Gradient Boosting within a Single Attention Layer
arXiv:2604.03190v2 Announce Type: replace
Abstract: Transformer attention computes a single softmax-weighted average over values -- a one-pass estimate that cannot correct its own errors. We introduce \emph{gradient-boosted attention}, which applies the principle of gradient boosting \emph{within} a single attention layer: a second attention pass, with its own learned projections, attends to the prediction error of the first and applies a gated correction. Under a squared reconstruction objective, the construction maps onto Friedman's gradient boosting machine, with each attention pass as a base learner and the per-dimension gate as the shrinkage parameter. We show that a single Hopfield-style update erases all query information orthogonal to the stored-pattern subspace, and that further iteration under local contraction can collapse distinct queries in the same region to the same fixed point. We also show that separate projections for the correction pass can recover residual information inaccessible to the shared-projection approach of Tukey's twicing.

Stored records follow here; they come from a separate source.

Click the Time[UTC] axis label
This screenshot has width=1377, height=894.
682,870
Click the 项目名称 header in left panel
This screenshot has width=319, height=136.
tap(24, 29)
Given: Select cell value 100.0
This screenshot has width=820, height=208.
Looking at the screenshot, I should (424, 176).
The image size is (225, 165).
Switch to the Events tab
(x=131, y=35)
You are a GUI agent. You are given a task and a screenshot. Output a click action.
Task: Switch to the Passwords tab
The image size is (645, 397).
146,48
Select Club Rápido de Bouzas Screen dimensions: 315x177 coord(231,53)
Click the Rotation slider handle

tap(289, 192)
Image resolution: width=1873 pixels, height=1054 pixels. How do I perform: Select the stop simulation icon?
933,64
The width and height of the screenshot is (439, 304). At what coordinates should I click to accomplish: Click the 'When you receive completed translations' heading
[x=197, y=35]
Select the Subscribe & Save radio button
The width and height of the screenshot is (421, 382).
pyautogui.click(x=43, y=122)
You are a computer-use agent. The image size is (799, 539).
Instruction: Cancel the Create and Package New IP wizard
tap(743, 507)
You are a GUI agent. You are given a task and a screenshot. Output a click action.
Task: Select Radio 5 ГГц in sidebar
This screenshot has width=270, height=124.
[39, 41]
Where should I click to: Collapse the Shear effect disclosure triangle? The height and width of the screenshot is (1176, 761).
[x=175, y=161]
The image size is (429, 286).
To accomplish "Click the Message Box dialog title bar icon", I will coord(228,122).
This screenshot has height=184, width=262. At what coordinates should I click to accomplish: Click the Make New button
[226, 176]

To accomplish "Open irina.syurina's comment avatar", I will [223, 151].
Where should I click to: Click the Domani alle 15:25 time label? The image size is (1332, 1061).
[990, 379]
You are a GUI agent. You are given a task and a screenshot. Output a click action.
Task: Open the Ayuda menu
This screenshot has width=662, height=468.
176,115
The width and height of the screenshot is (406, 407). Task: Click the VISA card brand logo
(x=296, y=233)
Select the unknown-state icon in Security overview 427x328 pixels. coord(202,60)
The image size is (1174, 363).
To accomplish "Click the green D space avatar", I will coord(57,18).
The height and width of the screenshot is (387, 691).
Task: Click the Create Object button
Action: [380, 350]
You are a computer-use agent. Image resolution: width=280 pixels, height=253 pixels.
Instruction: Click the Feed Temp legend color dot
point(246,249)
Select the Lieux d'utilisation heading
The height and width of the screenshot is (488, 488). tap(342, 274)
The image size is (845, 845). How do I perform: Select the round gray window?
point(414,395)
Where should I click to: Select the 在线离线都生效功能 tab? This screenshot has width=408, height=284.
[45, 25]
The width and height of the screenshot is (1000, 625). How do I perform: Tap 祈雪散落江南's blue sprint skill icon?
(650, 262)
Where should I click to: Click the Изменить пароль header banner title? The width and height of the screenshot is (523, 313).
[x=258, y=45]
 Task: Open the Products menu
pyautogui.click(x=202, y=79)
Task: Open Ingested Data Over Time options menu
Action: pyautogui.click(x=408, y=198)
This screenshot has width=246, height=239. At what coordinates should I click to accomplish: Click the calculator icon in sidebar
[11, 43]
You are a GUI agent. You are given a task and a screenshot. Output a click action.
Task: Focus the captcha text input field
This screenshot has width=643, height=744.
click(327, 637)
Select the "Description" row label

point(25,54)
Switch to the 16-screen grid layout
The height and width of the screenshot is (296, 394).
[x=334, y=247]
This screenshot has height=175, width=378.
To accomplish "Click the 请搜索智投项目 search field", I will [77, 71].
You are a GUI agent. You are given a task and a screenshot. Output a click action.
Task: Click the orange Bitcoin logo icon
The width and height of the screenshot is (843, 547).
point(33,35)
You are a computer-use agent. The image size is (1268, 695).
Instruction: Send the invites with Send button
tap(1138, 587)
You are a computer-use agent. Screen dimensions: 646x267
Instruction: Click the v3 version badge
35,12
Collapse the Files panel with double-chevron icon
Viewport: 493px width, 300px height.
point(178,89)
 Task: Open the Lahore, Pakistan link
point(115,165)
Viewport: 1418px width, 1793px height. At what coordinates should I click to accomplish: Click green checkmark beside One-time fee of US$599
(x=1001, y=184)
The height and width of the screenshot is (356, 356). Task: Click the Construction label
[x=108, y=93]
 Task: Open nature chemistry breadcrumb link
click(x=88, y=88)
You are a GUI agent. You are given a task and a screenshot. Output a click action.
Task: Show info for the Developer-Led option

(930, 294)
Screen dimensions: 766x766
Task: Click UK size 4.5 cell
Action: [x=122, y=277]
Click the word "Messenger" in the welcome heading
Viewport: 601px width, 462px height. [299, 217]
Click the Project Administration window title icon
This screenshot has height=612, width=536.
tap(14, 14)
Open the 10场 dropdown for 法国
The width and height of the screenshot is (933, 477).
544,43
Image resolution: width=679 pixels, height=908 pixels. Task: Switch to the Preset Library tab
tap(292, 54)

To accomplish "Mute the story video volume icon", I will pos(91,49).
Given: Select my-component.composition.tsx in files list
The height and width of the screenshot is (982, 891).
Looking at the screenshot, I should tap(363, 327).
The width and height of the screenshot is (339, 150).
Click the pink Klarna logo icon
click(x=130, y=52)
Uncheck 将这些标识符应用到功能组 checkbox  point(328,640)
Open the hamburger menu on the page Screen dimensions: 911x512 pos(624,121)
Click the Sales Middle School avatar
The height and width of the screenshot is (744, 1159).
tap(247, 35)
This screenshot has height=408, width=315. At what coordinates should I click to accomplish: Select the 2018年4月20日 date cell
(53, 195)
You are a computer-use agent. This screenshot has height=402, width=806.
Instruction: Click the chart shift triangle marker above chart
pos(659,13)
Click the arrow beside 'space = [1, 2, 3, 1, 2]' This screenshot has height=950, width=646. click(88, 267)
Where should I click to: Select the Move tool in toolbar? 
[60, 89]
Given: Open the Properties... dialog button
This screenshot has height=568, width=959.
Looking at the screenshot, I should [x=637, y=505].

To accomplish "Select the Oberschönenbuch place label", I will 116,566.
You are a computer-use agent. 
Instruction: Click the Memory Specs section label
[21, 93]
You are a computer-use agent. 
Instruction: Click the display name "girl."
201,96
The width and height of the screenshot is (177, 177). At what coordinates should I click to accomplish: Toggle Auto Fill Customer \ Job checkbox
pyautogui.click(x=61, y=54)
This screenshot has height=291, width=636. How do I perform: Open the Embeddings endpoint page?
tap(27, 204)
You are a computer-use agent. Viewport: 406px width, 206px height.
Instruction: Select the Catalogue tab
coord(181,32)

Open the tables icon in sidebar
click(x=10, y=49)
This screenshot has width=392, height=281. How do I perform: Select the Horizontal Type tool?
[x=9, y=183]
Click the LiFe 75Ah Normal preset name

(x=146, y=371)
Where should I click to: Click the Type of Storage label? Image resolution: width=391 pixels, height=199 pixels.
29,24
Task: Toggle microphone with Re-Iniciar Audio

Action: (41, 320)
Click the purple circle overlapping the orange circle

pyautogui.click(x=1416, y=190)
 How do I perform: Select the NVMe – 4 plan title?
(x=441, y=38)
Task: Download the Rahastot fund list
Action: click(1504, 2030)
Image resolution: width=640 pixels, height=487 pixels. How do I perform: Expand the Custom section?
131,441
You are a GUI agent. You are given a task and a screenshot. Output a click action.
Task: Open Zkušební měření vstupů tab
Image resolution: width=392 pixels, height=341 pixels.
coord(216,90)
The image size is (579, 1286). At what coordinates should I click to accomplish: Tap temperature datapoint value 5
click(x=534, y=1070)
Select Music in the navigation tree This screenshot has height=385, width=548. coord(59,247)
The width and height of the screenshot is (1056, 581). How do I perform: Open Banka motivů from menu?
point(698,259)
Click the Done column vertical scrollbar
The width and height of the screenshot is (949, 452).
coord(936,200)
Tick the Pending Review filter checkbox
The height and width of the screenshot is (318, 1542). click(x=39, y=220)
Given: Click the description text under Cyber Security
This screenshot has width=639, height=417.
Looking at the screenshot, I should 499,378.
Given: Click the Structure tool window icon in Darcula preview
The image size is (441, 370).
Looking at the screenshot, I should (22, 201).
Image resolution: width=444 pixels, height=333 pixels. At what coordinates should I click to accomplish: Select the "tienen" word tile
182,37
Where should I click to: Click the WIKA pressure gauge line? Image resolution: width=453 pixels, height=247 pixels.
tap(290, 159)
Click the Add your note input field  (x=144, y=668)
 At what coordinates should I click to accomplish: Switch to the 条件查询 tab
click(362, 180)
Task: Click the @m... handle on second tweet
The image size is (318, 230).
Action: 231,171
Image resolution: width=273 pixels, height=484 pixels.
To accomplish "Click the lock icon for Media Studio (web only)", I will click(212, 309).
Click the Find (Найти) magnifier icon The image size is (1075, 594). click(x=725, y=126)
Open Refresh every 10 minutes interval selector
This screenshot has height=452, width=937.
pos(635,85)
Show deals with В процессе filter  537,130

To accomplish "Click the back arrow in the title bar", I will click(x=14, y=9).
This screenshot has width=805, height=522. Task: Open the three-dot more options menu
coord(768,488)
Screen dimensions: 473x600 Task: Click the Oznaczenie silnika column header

On 10M-token subsets of WikiText-103 and OpenWebText, gradient-boosted attention improves test perplexity by $6.0\%$ and $5.6\%$ over standard attention, outperforming both Twicing Attention and a parameter-matched wider baseline on both benchmarks, with two rounds capturing most of the benefit. We further show, both theoretically and empirically, that the mechanism requires the additive residual structure of Pre-LN transformers: under Post-LN, the same architecture degrades perplexity by $9.6\%$.